Эррол некоторое время не отрывал взгляда от одной точки на стене.
— Ваши слова противоречат тому, что здесь от меня требуют… — начал он, но тут на журнальном столике ярко-зелёным светом загорелась небольшая круглая лампа в виде шара без какого-либо включателя или провода.
— Тревор созывает на собрание, — произнесла психиатр, поднимаясь с места. — Продолжим в следующий раз.
Они вместе вышли из кабинета и направились по коридору, и всё то время, пока шли к месту собрания, женщина, чеканя шаг небольшими каблучками, вспоминала тот вечер, когда схватили Эррола.
Тогда, год назад, её в срочном порядке вызвали в центр Сиэтла, как оказалось, чтобы уговорить этого молодого человека сдаться.
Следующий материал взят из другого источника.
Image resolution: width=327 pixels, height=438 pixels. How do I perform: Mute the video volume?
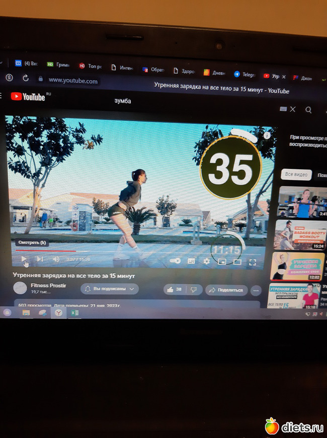tap(56, 260)
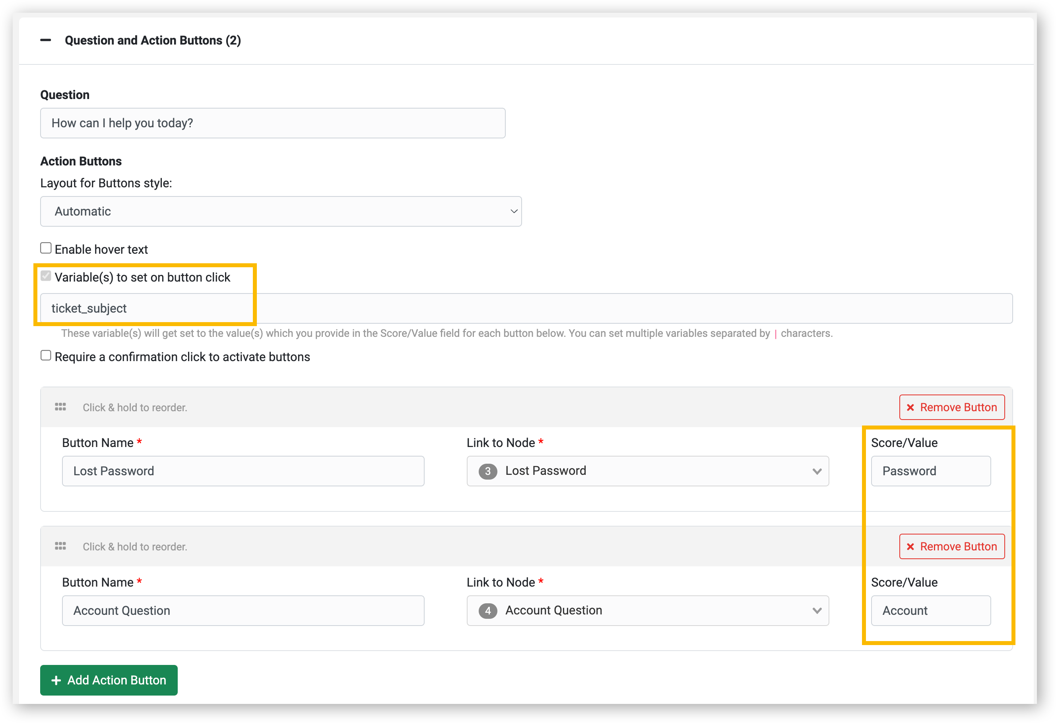
Task: Click the Add Action Button
Action: tap(108, 680)
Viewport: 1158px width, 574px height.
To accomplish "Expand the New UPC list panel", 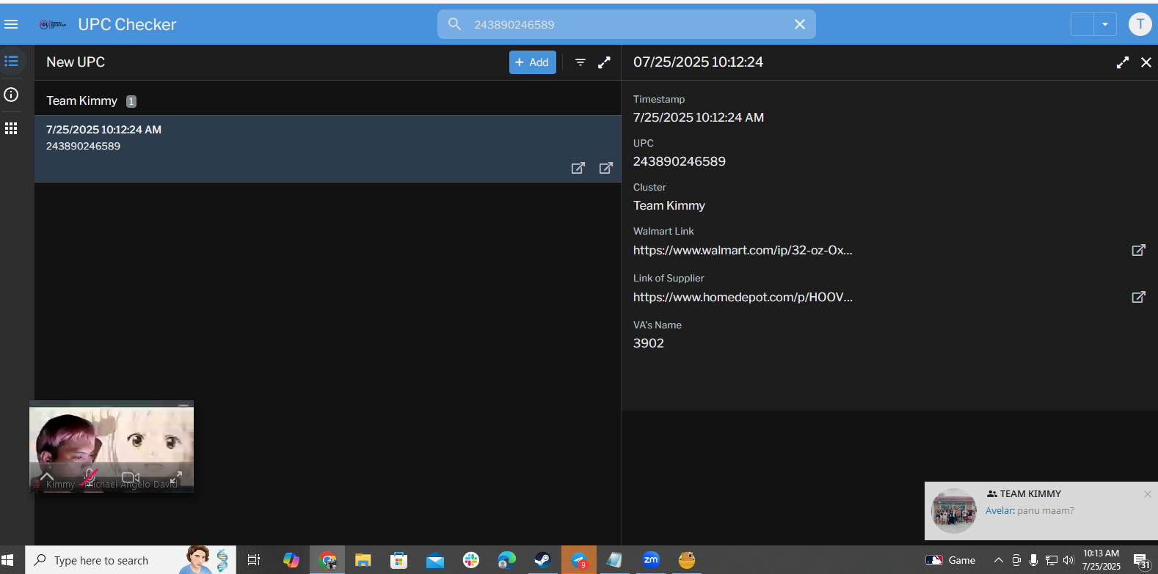I will pos(604,62).
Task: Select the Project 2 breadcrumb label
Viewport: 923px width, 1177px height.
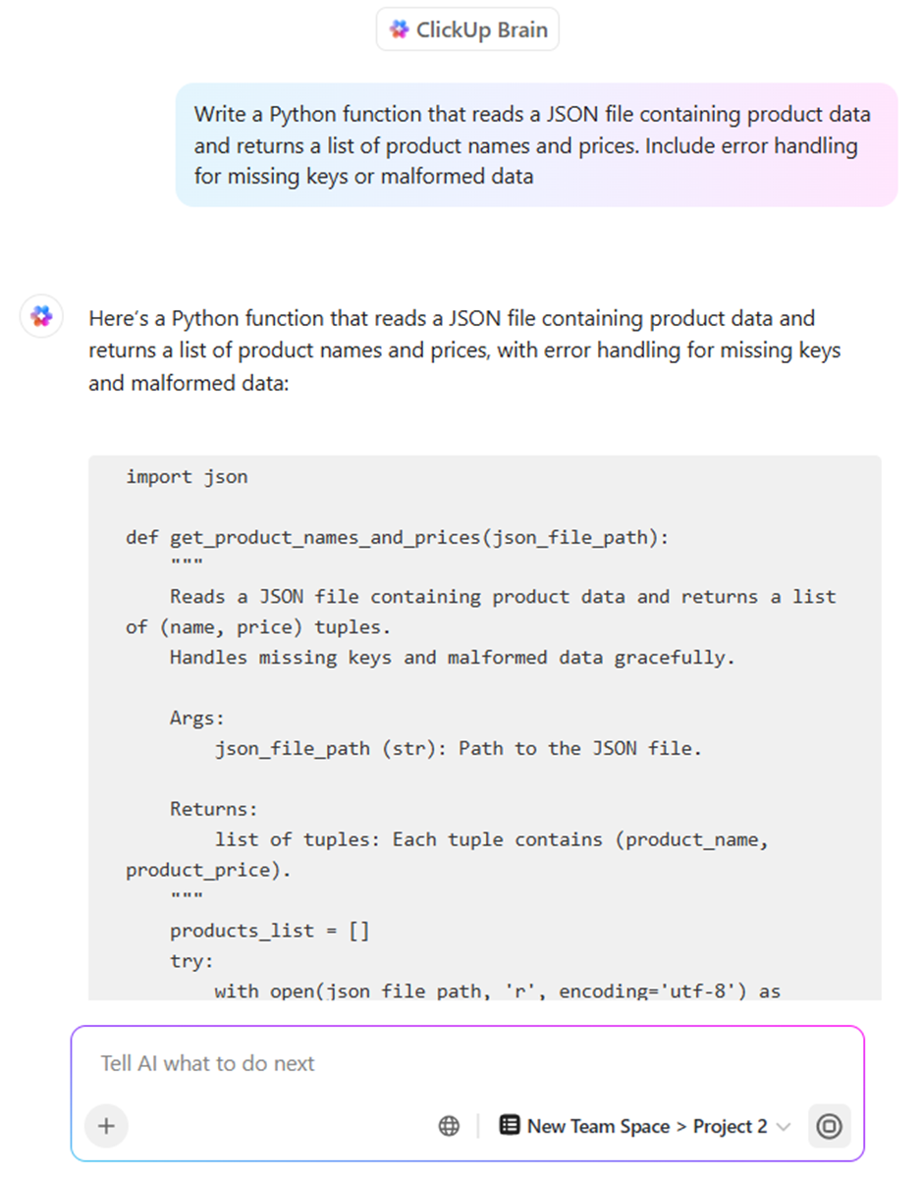Action: tap(732, 1126)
Полиция окружила здание, где тот находился, парень лишил жизни члена сената и не успел скрыться. Точнее, как психиатру потом сообщили, Эррола просто сдали, а он, осознав или нет безвыходность ситуации, отказался сдаваться в руки полиции. Тот вечер был безумно страшным, ведь девятнадцатилетний парень просто пошёл в прямое столкновение с вооружённой до зубов полицией, многих из которых лишил жизни. В конечном счёте его обезоружили, но какой ценой… Раненого Эррола, на теле которого, казалось, не осталось живого места, едва успели доставить в больницу. Многие часы хирурги пытались спасти его жизнь и им это удалось. Конечно, теперь Эррол служит в их организации на благо социума, но через что им всем пришлось пройти, чтобы добиться этого, знали только психиатр и директор бюро.
Перед тем как зайти в зал, женщина встряхнула волнистыми волосами — кажется, к Эрролу она невольно привязалась больше остальных, раз была непосредственной участницы той страшной бойни и видела его в предсмертном состоянии, а это было не допустимо.
Зал собраний предстал перед вошедшими в стиле модерна. Постельные тона стен были созданы жемчужно-серым раскрасом и декорированы табачными оттенками древесины, а потолок отливал пыльно-серым оттенком. Прямоугольные большие во всю стену и в пол арочные окна с богатым растительным орнаментом давали много света — утреннее солнце наполнило пространство теплом. Тут и там виднелось декоративное наполнение из латуни и эмали, узорные лампы украшали каждую стену и потолок, ярким штрихом являлись вазы и картины, а вокруг единственного круглого стола в белоснежной скатерти стояли резные кресла с мягкой кремовой обивкой.
В зале уже сидела Фрэн и, закинув на стол ноги в высоких ботинках, длиной чуть выше колен, дымила сигаретой. По правую сторону от неё через место сидел афроамериканец, чья кожа в мягком свете ламп отливала нежным шоколадным оттенком. На нём был пиджак с цветочной вышивкой, изображающей пепельного и белого цвета розы и нежные пурпурные фиалки, а с шеи на полупрозрачную полосатую синюю рубашку спускалась крупная золотая цепь с подвеской в форме латинской буквой «I». Пригладив непослушные волосы, которые так и норовили выпрыгнуть из крепких объятий нанесённого в большом количестве геля, парень наклонился к Фрэн и что-то прошептал ей на ухо, но та и бровью не повела.